◆ **Exercise set**:
**1)** Answer these questions using the homily on Torah.
(a) Which three of the five Scriptural books include statutes, decrees, commandments, and exhortations?
(b) What image does the homily use for the command to care for orphans, widows, and the resident alien?
(c) Which people are named as most vulnerable to becoming ill with Covid-19?
**2)** Print the homily on Torah from "When Jesus is" up to and including "throughout the Torah.", keeping its wording unchanged.
**3)** Carry on the homily on Torah, starting after its last sentence.

That alone should signal how poorly the word “law” translates the rich meaning of Torah,
how poorly the word “law” translates the gift of the foundational Scriptures of the Bible.

Of these five Scriptural books, three of them—Exodus, Leviticus, and Deuteronomy—include statutes, decrees, commandments, and above all exhortations.
This is what we hear from Moses in the Book of Deuteronomy today—an exhortation
to the people to live the Torah and so demonstrate their wisdom and intelligence.

The Torah gave structure to the communal life of the ancient Israelites,
how they were to live together in order to honor and love God.
So it touched on the “stuff” of every day life, with instructions and decrees about workdays and holidays, banking and harvesting, dietary concerns and religious purity,
and even the treatment of migrants.
Torah, as its root meaning in Hebrew implies, is a practical guide to holiness.

A central teaching of Torah is captured in today’s psalm response:
“The one who does justice (as in observing Torah) will live in the presence of the Lord.”
This justice is made concrete by the psalmist addressing money lending and bribery,
This justice is made concrete in Deuteronomy with the exhortation:
“there shall be no one of you in need” (15:4).

When Jesus is asked to summarize the Torah, he narrows all these commandments
and statutes and decrees into two: Love God and love neighbor.
But remember, in “The Parable of the Good Samaritan,”
Jesus places no limit on who one’s neighbor is.
For Jesus the neighbor most in need of love is the vulnerable or hurting person.

At the heart of doing justice in order to live in the presence of the Lord
is the command to care for the most vulnerable in society.
At the heart of the Law, at the very center of the observance of the Torah
is this constant exhortation to care for those most in need of care.
Thus, over and over again in the Torah we hear the command to care for orphans, widows, and the resident alien, a term better translated as foreigner.
This command is like a golden thread woven throughout the Torah.

This decree makes concrete what it means to love God and neighbor
because these groups of people represent those who are most in need of protection.
Orphans and widows and foreigners are those who have no power
and who are most often without the basic necessities of life.

St. James in his letter today echoes this theme from the Torah by stating:
“{R}eligion that is pure and undefiled before God and the Father is this:
to care for orphans and widows in their affliction….” (1:27)

In our desire to live out the Torah, to live by the law of God which gives life,
we have to ask the question, “Who are the most vulnerable in our society today?”
In our desire to love God and love neighbor in the concrete circumstances of our daily life, we have to prayerfully ponder, “Who are the vulnerable ones who need our care?”
Definitely widows, orphans and migrants in our midst cry out for help and compassion, but during this pandemic there are other groups which command our attention and care.

As the highly contagious Delta variant of the coronavirus fills up hospitals with people struggling to breathe, we know that children and those with compromised health conditions are the most vulnerable to becoming ill with Covid-19.

◆ **Data supplied**:
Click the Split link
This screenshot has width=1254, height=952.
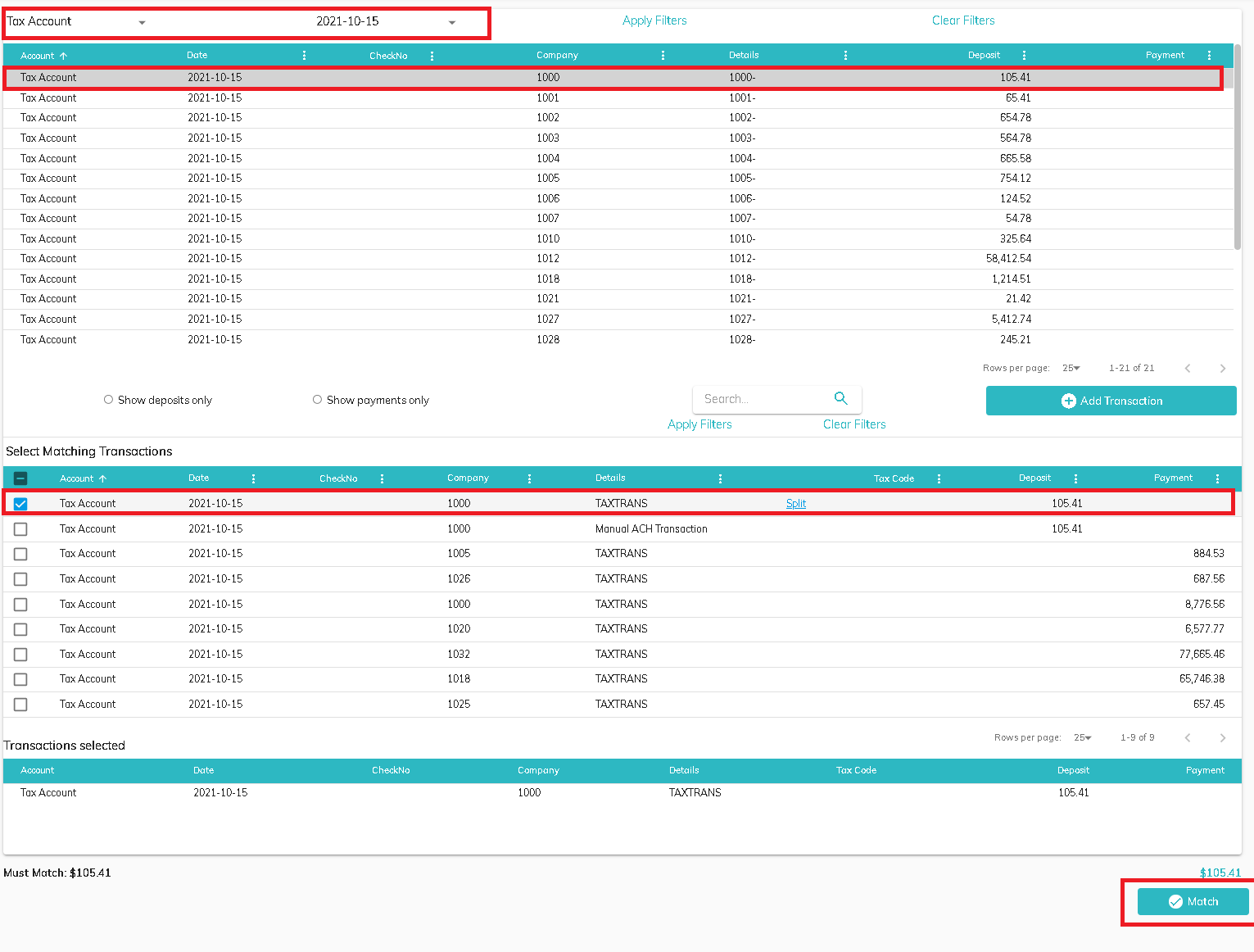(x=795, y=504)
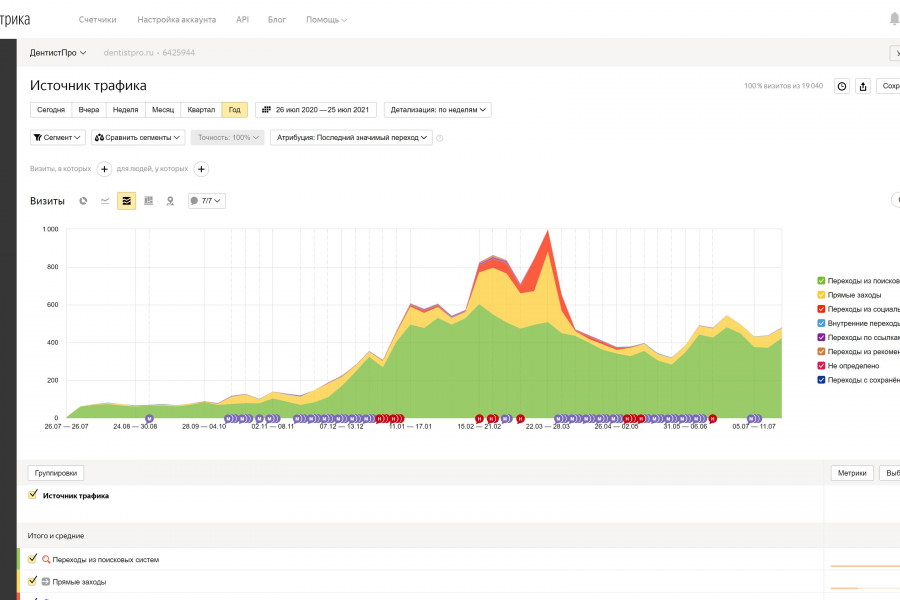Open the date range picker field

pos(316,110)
* * *
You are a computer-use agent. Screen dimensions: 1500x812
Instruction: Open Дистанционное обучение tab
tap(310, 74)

◆ **Task results**:
**1)**
(a) Exodus, Leviticus, and Deuteronomy.
(b) A golden thread woven throughout the Torah.
(c) Children and those with compromised health conditions.

**2)**
When Jesus is asked to summarize the Torah, he narrows all these commandments
and statutes and decrees into two: Love God and love neighbor.
But remember, in “The Parable of the Good Samaritan,”
Jesus places no limit on who one’s neighbor is.
For Jesus the neighbor most in need of love is the vulnerable or hurting person.

At the heart of doing justice in order to live in the presence of the Lord
is the command to care for the most vulnerable in society.
At the heart of the Law, at the very center of the observance of the Torah
is this constant exhortation to care for those most in need of care.
Thus, over and over again in the Torah we hear the command to care for orphans, widows, and the resident alien, a term better translated as foreigner.
This command is like a golden thread woven throughout the Torah.

**3)**
There is no approved vaccine for children under 12, and those who have
auto-immune diseases or whose health is compromised in other ways
can still be at risk even if they have received a vaccine.
Out of concern and care for the vulnerable ones, we need to do everything possible
to limit the spread of the coronavirus.

Thus, for those who have not received the vaccine, I urge you to do so
to protect not only yourself but the vulnerable ones in our midst.
Obviously, if your personal physician has advised you not to receive the vaccine,
follow their advice, but otherwise make this small sacrifice for the good of others.
Practicing a religion which is undefiled means striving to love and care
for the most vulnerable ones among us.

In Mark’s Gospel, Jesus goes through a whole list of sins which come from within
that defile a person and their relationship to others and to God.
Starting with evil thoughts and ending with folly, this lists lays bare a number of sins which “infect” us, causing “dis-ease” in our relationship to self, others, and God.

That last one in the list, “folly”, is of particular concern at this time
and during this pandemic.
Folly results from mental laziness, from not trying to understand divine teachings.
Folly flows from thinking I alone know what’s best
and this self-absorption leads to foolish actions.

By refusing to take the vaccine which would curb the spread of this deadly infection,
some Catholics state they are doing so because they are following their conscience.
Now the Church has always taught the primacy of conscience,
but only the primacy of an informed conscience.

We are challenged to form our consciences by prolonged prayer and serious study.
Before making any important decision, we are to enter into an ongoing conversation
with God which is aided by the illumination of Sacred Scripture.

We are invited to study what the Church teaches, the actual documents of the Church,
not what some “Catholic” website claims the Church teaches.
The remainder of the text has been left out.